Lesetext:

In Berlin-Kreuzberg gestaltete das Bezirksamt den Graefekiez um. Der Straßenraum sollte neu verteilt werden – weniger Autos, mehr Raum für Menschen, anderen Verkehr und Grün ist die Devise. Anfänglich gab es aufgrund mangelnder Kommunikation Unruhe im Kiez. Wie sich das Projekt nach einem holprigen Start entwickelte, was die Beteiligungsprozesse des Vereins paper planes dazu beitrugen und wie die Bewohner*innen des Graefekiez Verantwortung für ihre Straße übernahmen.

Holpriger Projektstart im Berliner Graefekiez
An dieser Stelle braucht es mehr Mülleimer und Aschenbecher. Hier wären Bänke und Tische gut, da viele Anwohnende keinen eigenen Balkon haben. Diese Einfahrten werden immer zugeparkt. Diese und zahlreiche weitere Ideen, Herausforderungen und Lösungsansätze sind in der „Karte des lokalen Wissens“ zusammengetragen. Die eigentlich insgesamt sieben Karten zeigen den Graefekiez in Berlin-Kreuzberg; entstanden sind sie im Rahmen einer Bürger*innenbeteiligung. Das Projekt, um das es dabei im Großen geht: Im Graefekiez sollten Parkplätze umgewidmet und die Flächen neu gestaltet werden. Wo einst Autos parkten, wachsen nun Pflanzen, kann man auf Parklets Platz nehmen, sind Fahrräder an neue Bügel angeschlossen.

Aufgaben:
(1) Beantworte anhand des Textes über den Graefekiez die folgenden Fragen.
(a) Welcher Verein hat die Beteiligungsprozesse durchgeführt?
(b) Wie viele Karten zeigen den Graefekiez insgesamt?
(c) Was sollte im Graefekiez mit den Parkplätzen geschehen?
(2) Bestimme in den Einträgen jede Zeile, die die Zeichenfolge „This“ enthält, und schreibe sie ab, wobei Groß- und Kleinschreibung zählt.

Vorliegende Einträge:
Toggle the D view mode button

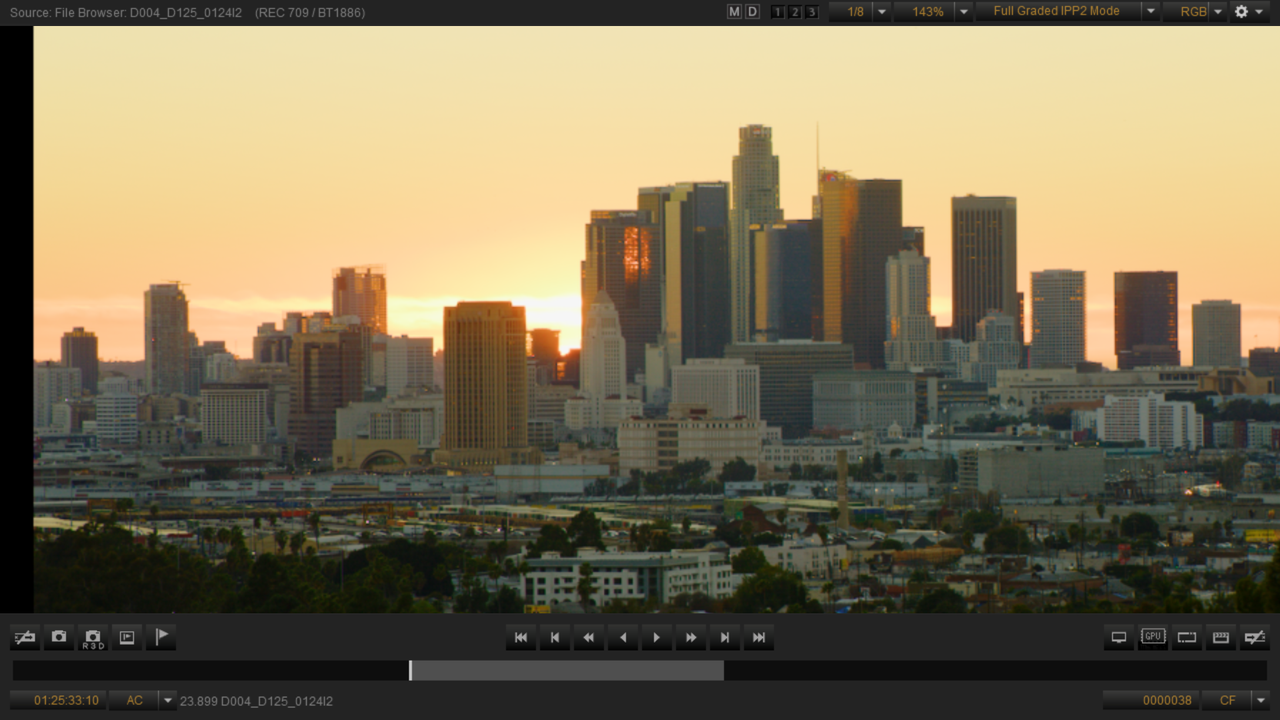coord(750,11)
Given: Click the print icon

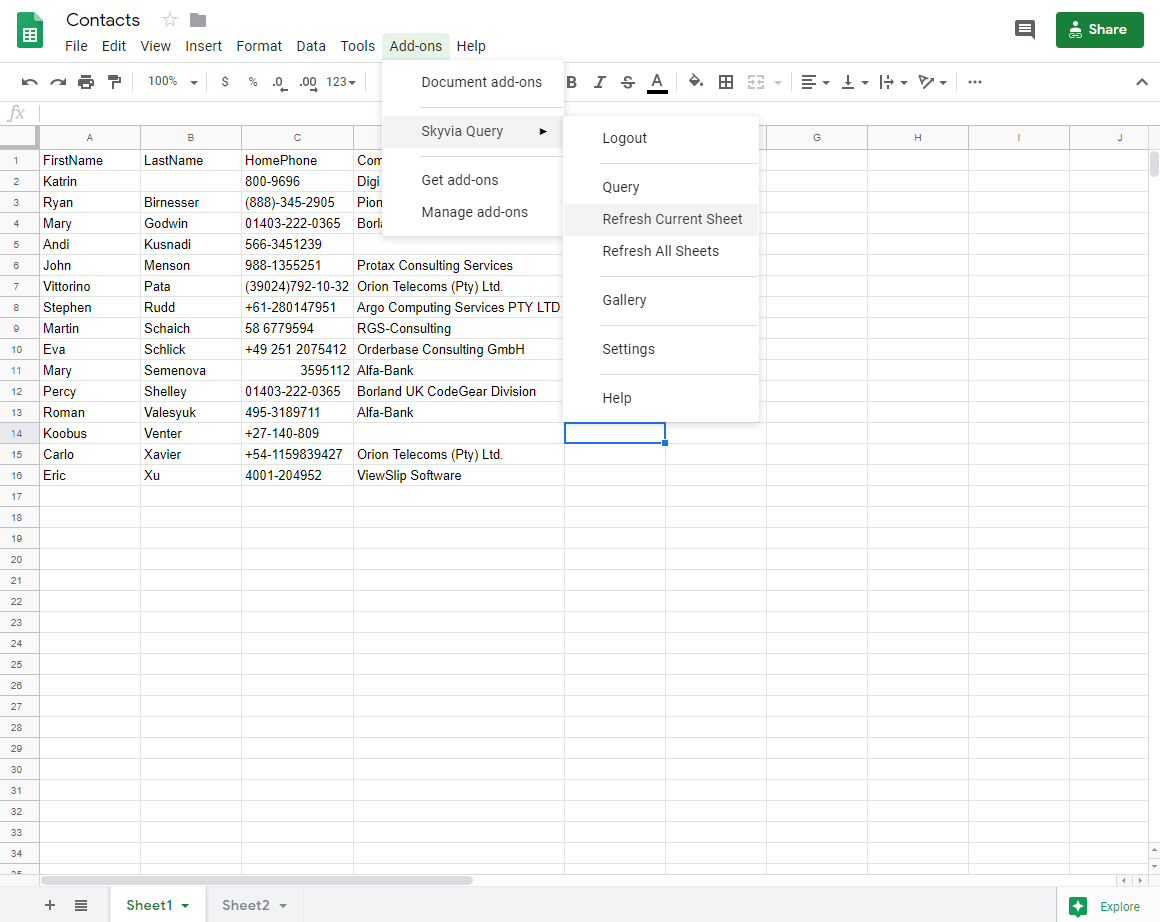Looking at the screenshot, I should pos(86,82).
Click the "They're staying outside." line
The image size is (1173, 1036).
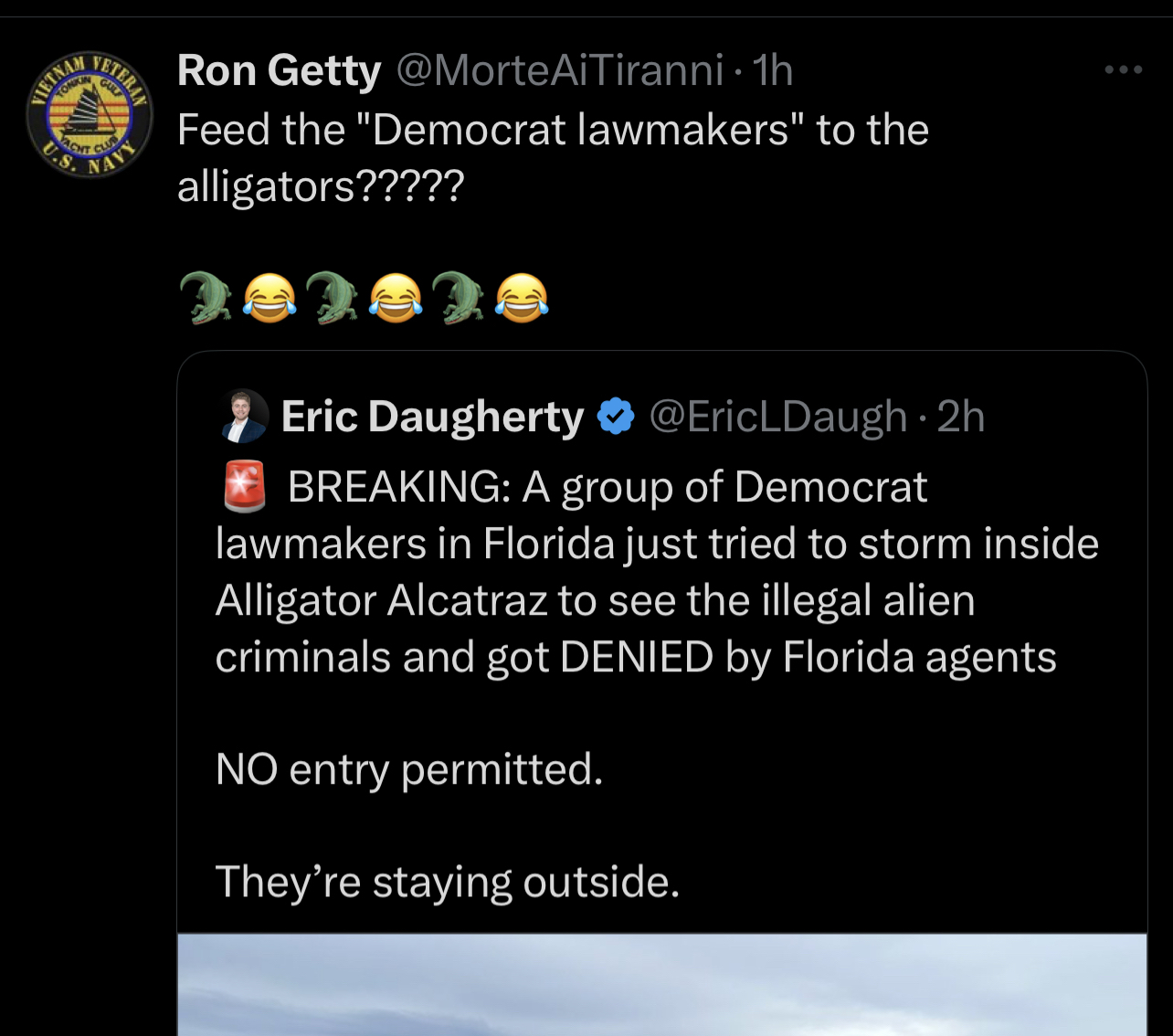(448, 882)
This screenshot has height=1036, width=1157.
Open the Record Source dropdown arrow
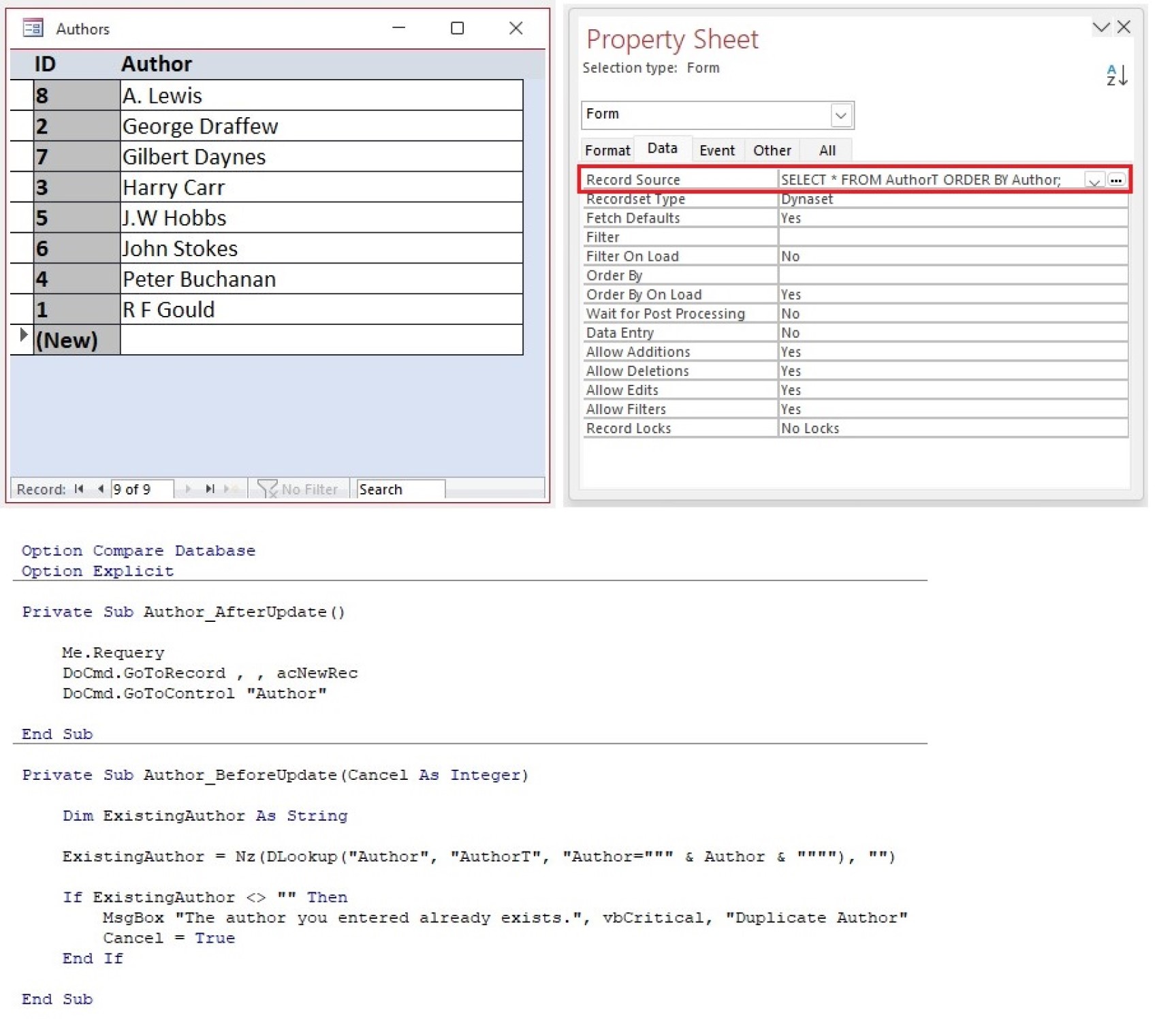(1094, 180)
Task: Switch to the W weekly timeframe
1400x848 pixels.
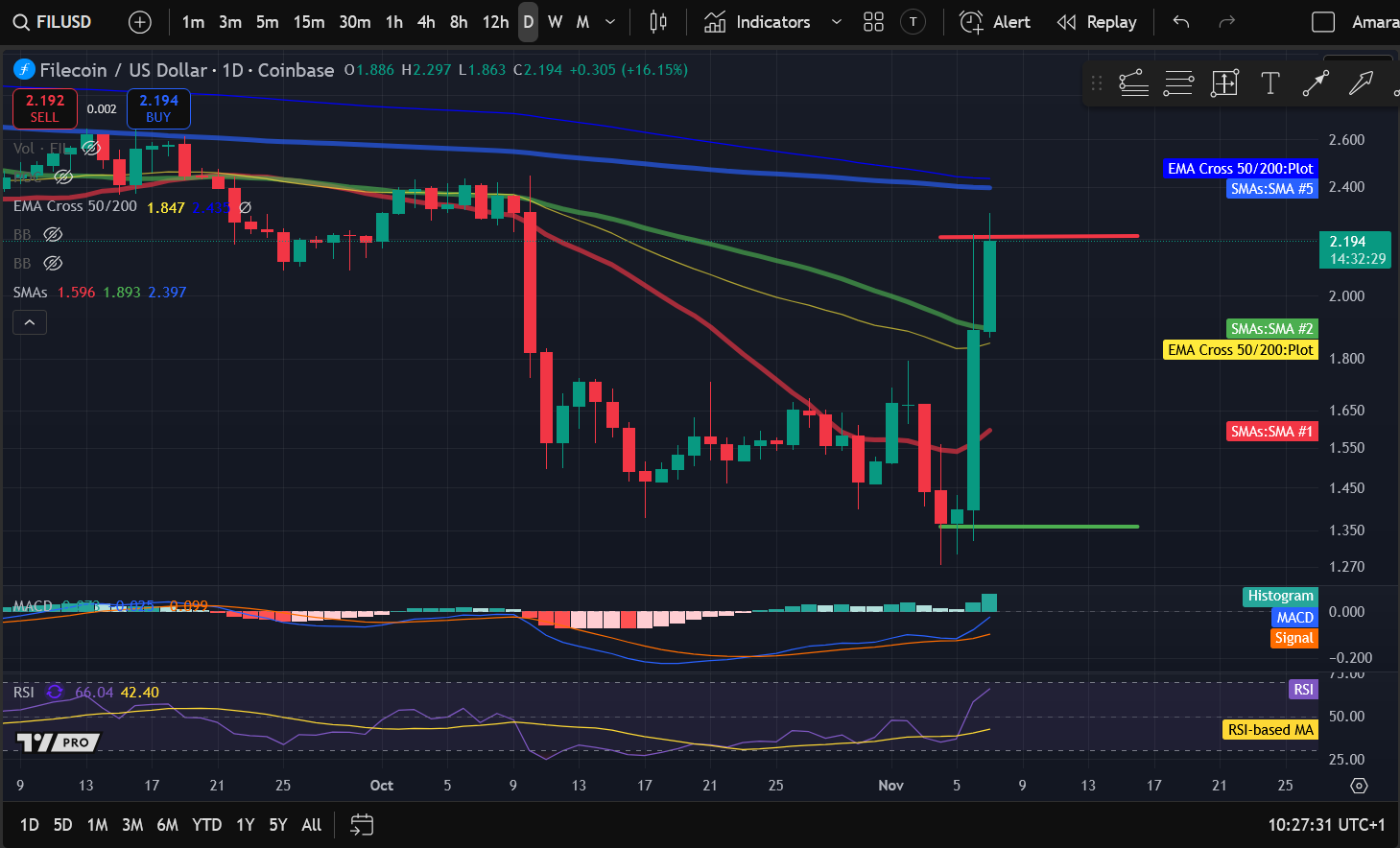Action: click(x=555, y=21)
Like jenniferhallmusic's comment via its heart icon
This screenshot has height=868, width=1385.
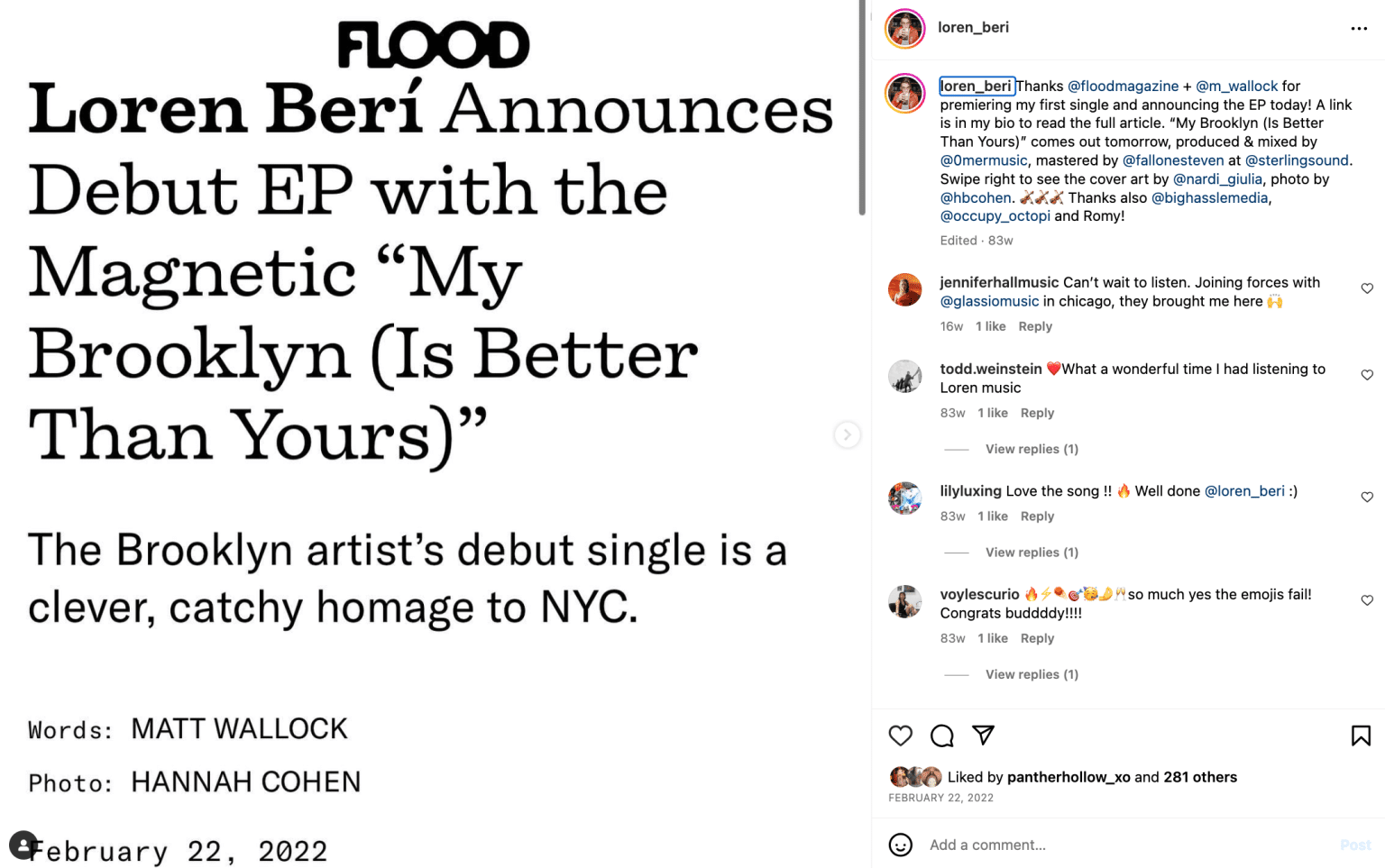point(1367,288)
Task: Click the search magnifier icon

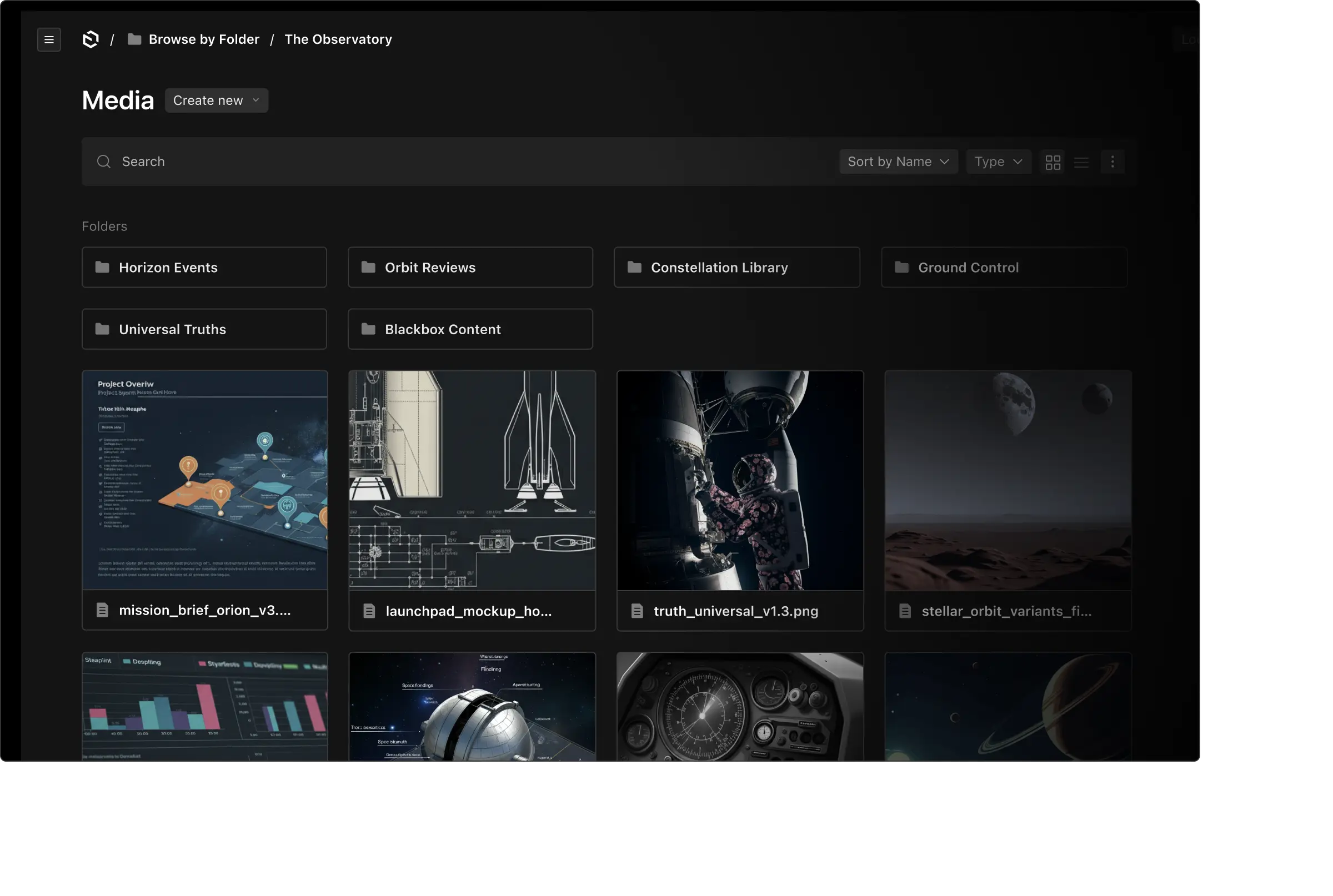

Lösungen:
(1)
(a) Der Verein paper planes.
(b) Insgesamt sieben Karten.
(c) Die Parkplätze sollten umgewidmet und die Flächen neu gestaltet werden.

(2)
This screenshot has height=1036, width=1157.
This screenshot has height=868, width=1385.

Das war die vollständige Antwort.